======== RECORDS FOR THE EXERCISE

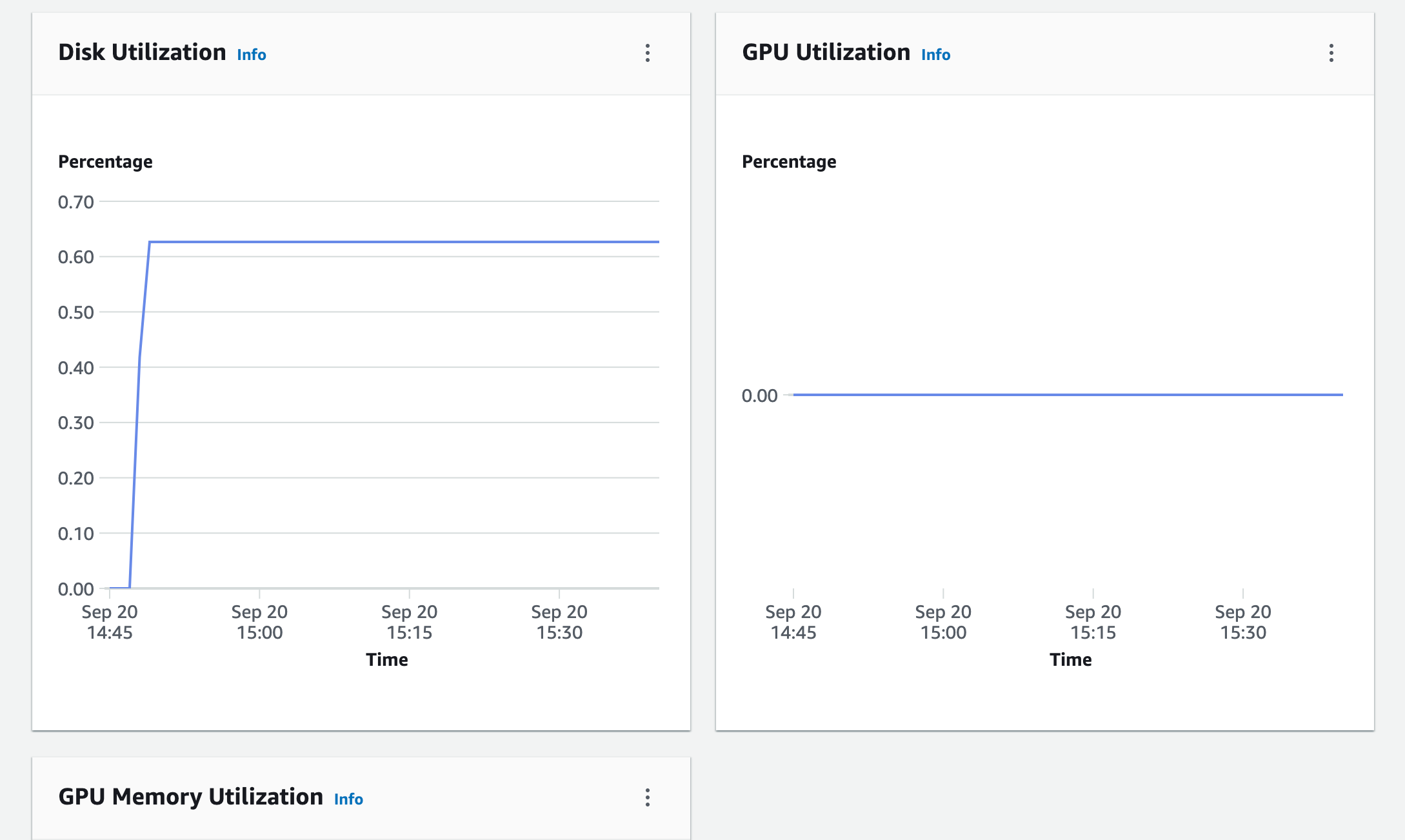This screenshot has height=840, width=1405.
Task: Click the GPU Utilization panel title
Action: 826,52
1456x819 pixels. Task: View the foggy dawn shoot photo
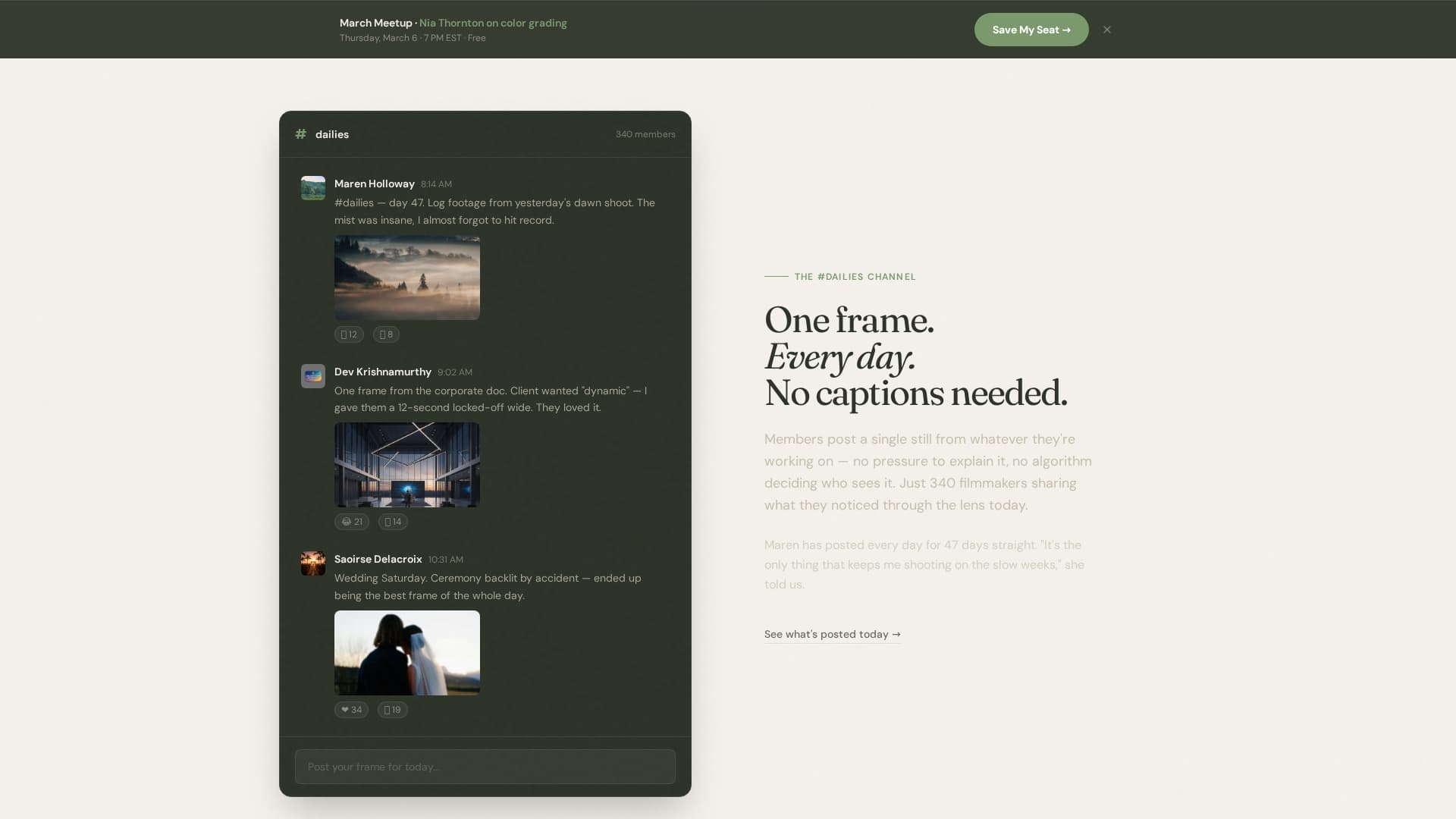click(406, 278)
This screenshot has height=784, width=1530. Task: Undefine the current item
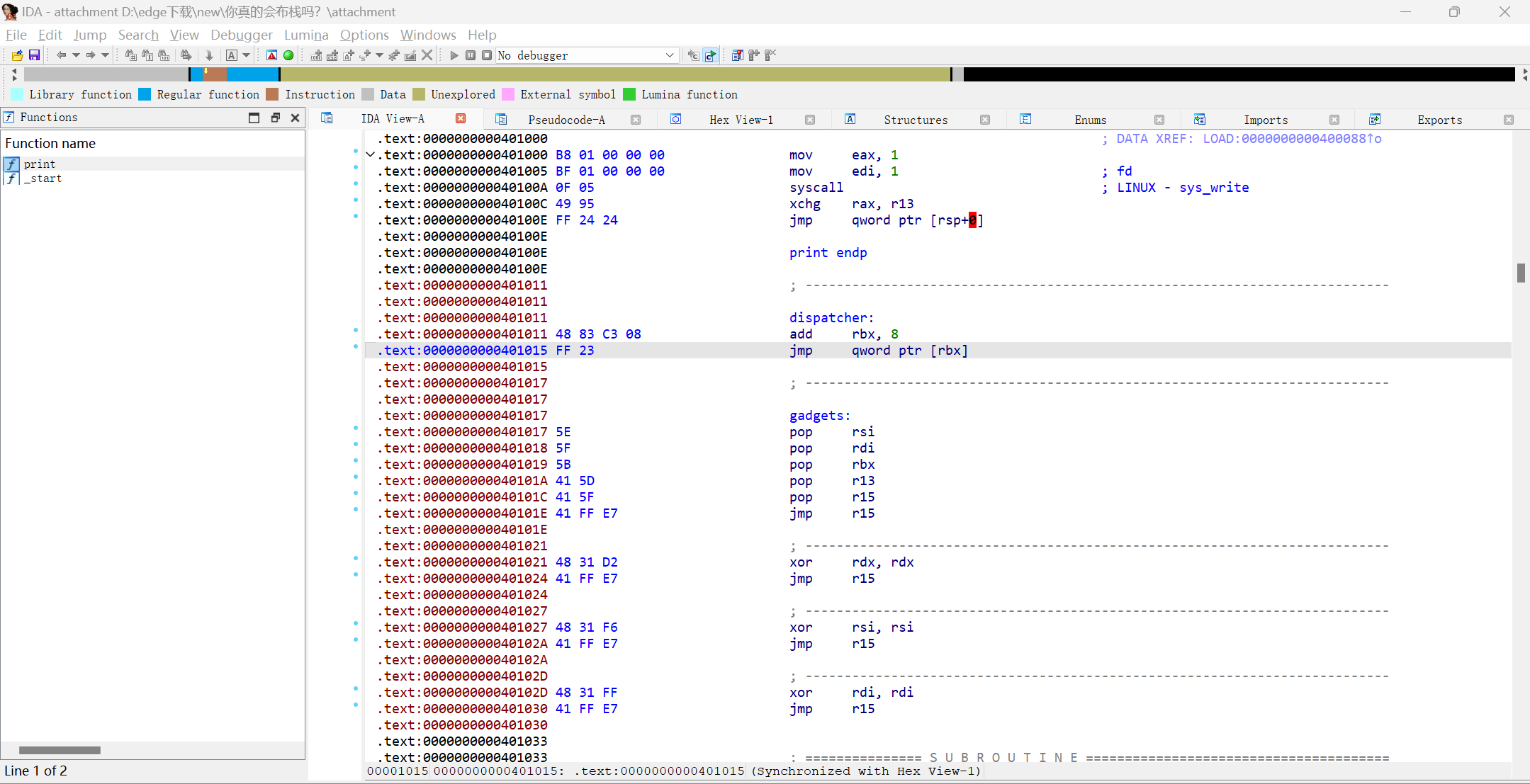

================

## WORK REQUIRED
Print the lines from the one that contains "1456x819 pixels. Task: View" through the last line of the data, exactly and in full, and no other lines. Pictures are not part of the copy.

## THE COMPLETED TASK
1456x819 pixels. Task: View the foggy dawn shoot photo
click(406, 278)
This screenshot has height=784, width=1530. Task: Undefine the current item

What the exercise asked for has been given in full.